Eliza Scanlen, Evan Rachel Wood, Vanessa Redgrave and Rufus Sewell are attached to star in Kate Dennis’ debut feature All That I Am.
An adaptation of Anna Funder’s Miles Franklin-winning novel of the same name, the film follows four German-Jewish pacifists forced to flee to London as Hitler comes to power.
Sixty years later, the sole survivor of the group, Ruth Wesemann, is living in Sydney. One day she receives a package containing the memoirs of her old friend Ernst Toller that bring back memories of how they smuggled classified documents from Nazi Hermann Goeringโs office into Britain.
Funder’s novel is based on real people. Scanlen will play the young Ruth, and Redgrave her older self. Wood will play Dora Fabian and Sewell is Ernst.
Set to shoot across Sydney and Berlin in winter this year, All That I Am will be Kate Dennis’ first feature after an extensive TV career across Australia and the US, including The Handmaid’s Tale, for which she was nominated for an Emmy.
The film is fully financed by AGC Studios, who is shopping it at the European Film Market next week.
It will likely be one of the first projects to enter production for Troy Lum, Andrew Mason and Gabrielle Tana’s new outfit Brouhaha Entertainment, who have partnered here with German producers Jorgo Narjes (Babylon Berlin) and Uwe Schott (The Queen’s Gambit), of X Filme Creative Pool.
The project has been in development for around six to seven years as the producers navigated the pandemic and iterations of script and cast.
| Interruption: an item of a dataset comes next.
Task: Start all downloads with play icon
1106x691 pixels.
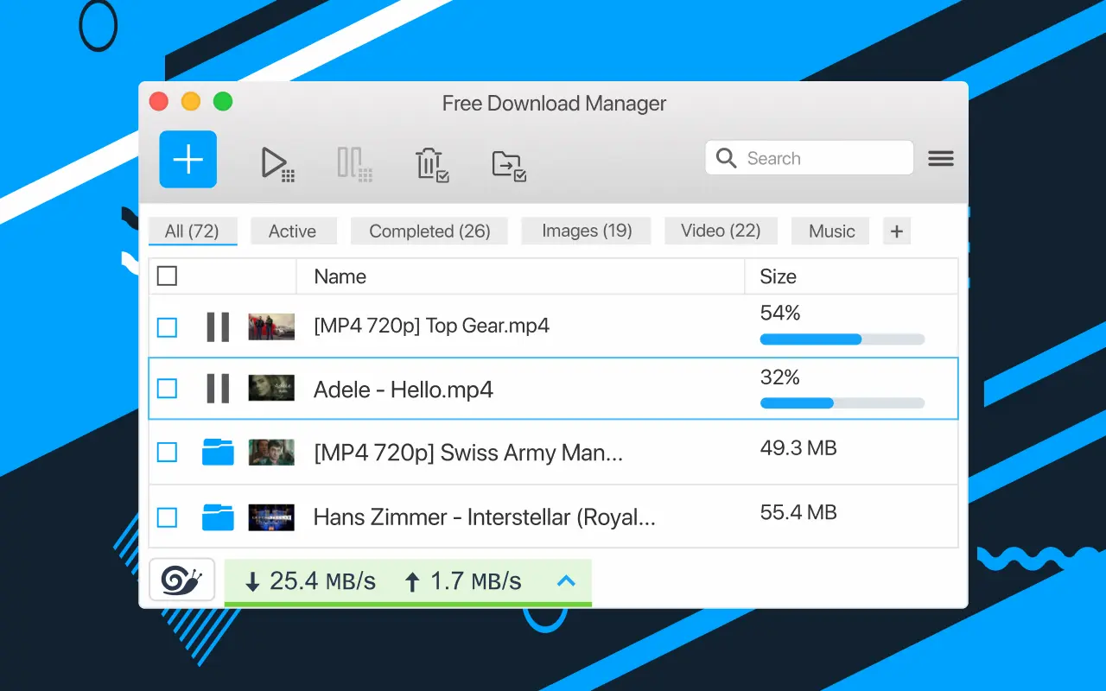Action: click(277, 163)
Despite the journey, Lum tells IF that the team is pleased to have secured actors of the calibre of Scanlen and Wood, noting they “best suit the parts”.
Matthew Faulk and Mark Skeet are writing the screenplay, with Funder also having having had involvement in the scripting process.
Lum describes the film as a faithful adaptation, though they have worked to imbue the story with a cinematic quality.
“While we’ve kept all the beats around friendship and the historical storylines, we’ve infused it with a bit more more of an espionage quality and also more suspense.”
Further, since the world has changed since they began development, from the #MeToo movement, the rise of Trump and the pandemic, they have tried to emphasise different elements of the script so that it speaks to the times.
“This is a very prescient movie in terms of its themes,” Lum says.
“We now have a script that, whilst it’s set in the 1930s, there’s a certain currency around those events and how we look at the world through the lens of this story.”
In terms of Dennis, Lum is excited to see her bring her experience in television to cinema.
“I think film allows allows her to have more freedom in terms of the choices that she can make, and I’m really excited about that because just in the journey of working with her, I feel she’s got a fantastic filmmaking instinct.”